(Item-finding lines)
——
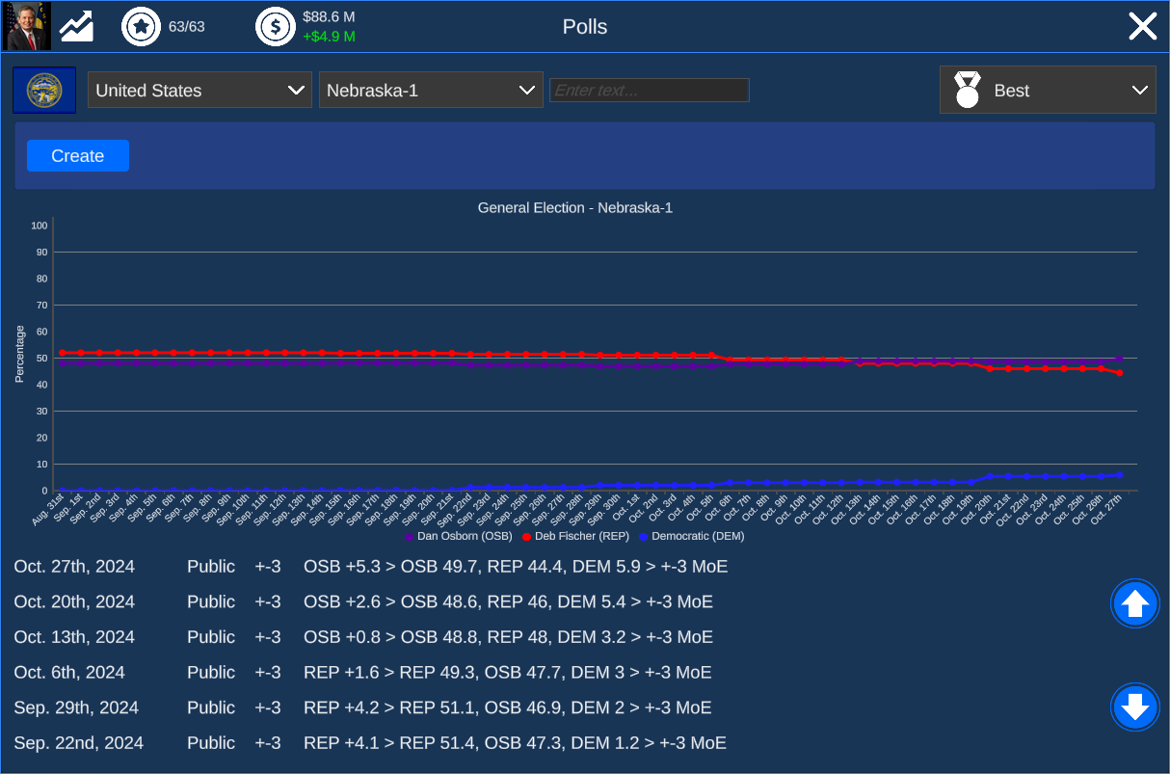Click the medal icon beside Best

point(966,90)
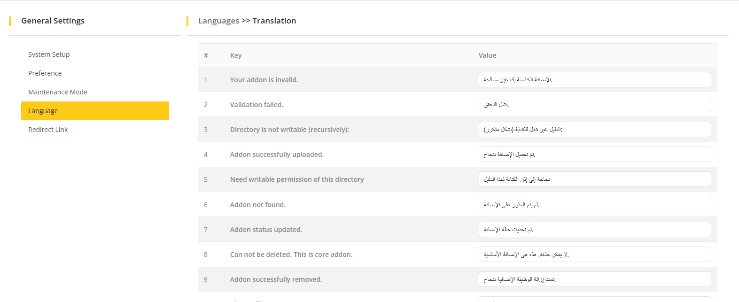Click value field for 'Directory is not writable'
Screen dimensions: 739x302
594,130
——
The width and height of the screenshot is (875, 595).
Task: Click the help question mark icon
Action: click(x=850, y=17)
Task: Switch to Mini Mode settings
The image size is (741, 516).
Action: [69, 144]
——
Can you reproduce the lines from the one with "The width and" up to and including the one with "Action: [69, 144]"?

The width and height of the screenshot is (875, 595).
Task: Click the help question mark icon
Action: click(x=850, y=17)
Task: Switch to Mini Mode settings
The image size is (741, 516).
Action: [69, 144]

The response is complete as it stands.